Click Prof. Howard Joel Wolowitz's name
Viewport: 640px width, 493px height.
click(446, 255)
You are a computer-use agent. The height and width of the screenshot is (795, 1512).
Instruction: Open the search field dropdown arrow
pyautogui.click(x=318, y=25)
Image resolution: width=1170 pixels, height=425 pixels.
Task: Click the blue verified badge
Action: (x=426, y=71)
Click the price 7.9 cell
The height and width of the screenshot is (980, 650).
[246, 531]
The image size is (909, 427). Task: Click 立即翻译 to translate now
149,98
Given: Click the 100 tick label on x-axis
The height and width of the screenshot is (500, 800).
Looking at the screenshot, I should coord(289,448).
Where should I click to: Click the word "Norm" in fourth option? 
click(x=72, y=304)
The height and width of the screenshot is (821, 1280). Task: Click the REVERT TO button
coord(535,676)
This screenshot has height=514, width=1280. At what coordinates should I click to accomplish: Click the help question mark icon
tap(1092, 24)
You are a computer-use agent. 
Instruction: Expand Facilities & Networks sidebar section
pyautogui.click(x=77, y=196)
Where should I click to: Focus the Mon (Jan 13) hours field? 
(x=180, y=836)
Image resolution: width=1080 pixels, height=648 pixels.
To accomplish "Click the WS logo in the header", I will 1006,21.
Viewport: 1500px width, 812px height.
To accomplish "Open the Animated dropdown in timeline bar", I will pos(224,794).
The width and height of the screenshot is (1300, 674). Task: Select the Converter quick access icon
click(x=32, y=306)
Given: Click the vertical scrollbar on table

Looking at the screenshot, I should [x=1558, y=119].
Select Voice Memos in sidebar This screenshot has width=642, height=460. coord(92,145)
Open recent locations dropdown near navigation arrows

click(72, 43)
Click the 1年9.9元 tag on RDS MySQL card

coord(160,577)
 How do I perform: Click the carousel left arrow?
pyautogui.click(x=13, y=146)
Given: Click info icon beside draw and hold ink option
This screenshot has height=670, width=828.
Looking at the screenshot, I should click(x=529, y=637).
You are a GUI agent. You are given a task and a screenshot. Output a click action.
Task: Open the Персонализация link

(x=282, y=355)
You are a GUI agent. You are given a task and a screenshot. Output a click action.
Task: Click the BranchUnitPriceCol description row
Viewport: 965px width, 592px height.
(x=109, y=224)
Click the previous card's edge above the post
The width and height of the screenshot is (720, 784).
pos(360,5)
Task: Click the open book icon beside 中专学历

**About this exercise**
Reproduce the lines above, beginning at the line with "How do I perform: Click" and stopping after the line with "Task: Click the BranchUnitPriceCol", exactly as they are.

**Final answer**
 How do I perform: Click the carousel left arrow?
pyautogui.click(x=13, y=146)
Given: Click info icon beside draw and hold ink option
This screenshot has height=670, width=828.
Looking at the screenshot, I should click(x=529, y=637).
You are a GUI agent. You are given a task and a screenshot. Output a click action.
Task: Open the Персонализация link

(x=282, y=355)
You are a GUI agent. You are given a task and a screenshot. Output a click action.
Task: Click the BranchUnitPriceCol description row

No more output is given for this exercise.